DIRECTION
Copy out the lines exactly, from the line containing "1024x552 pixels. Task: Collapse" through the line containing "[x=500, y=236]".

RECORDED DATA
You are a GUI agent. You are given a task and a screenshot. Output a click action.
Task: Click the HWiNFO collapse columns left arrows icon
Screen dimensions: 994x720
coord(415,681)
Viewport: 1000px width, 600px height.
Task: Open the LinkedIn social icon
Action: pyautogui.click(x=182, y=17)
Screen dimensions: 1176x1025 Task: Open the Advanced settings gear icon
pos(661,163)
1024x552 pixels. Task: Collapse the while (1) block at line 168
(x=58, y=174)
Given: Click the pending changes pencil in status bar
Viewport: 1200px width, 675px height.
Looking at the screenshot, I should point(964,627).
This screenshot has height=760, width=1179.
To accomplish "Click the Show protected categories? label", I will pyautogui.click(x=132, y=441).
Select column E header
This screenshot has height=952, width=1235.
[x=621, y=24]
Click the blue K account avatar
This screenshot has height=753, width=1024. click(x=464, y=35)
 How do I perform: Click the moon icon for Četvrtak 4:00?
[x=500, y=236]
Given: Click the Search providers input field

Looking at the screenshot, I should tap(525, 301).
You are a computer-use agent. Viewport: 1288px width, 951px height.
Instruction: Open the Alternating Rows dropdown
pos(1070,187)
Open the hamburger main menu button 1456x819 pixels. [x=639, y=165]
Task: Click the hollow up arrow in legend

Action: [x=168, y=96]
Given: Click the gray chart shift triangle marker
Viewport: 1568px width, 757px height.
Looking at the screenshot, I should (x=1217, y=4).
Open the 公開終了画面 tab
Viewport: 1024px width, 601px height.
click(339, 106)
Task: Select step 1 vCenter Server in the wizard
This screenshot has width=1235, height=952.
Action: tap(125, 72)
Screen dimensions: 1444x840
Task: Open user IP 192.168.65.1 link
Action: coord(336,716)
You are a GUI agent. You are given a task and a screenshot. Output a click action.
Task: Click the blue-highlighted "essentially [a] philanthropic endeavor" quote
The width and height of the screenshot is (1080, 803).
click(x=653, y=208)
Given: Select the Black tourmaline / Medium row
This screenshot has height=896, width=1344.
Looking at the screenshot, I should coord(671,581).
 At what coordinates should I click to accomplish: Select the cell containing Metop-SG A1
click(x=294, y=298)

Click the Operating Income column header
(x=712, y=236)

RESULT
1024x552 pixels. Task: Collapse the while (1) block at line 168
(x=58, y=174)
Given: Click the pending changes pencil in status bar
Viewport: 1200px width, 675px height.
Looking at the screenshot, I should point(964,627).
This screenshot has height=760, width=1179.
To accomplish "Click the Show protected categories? label", I will pyautogui.click(x=132, y=441).
Select column E header
This screenshot has height=952, width=1235.
[x=621, y=24]
Click the blue K account avatar
This screenshot has height=753, width=1024. click(x=464, y=35)
 How do I perform: Click the moon icon for Četvrtak 4:00?
[x=500, y=236]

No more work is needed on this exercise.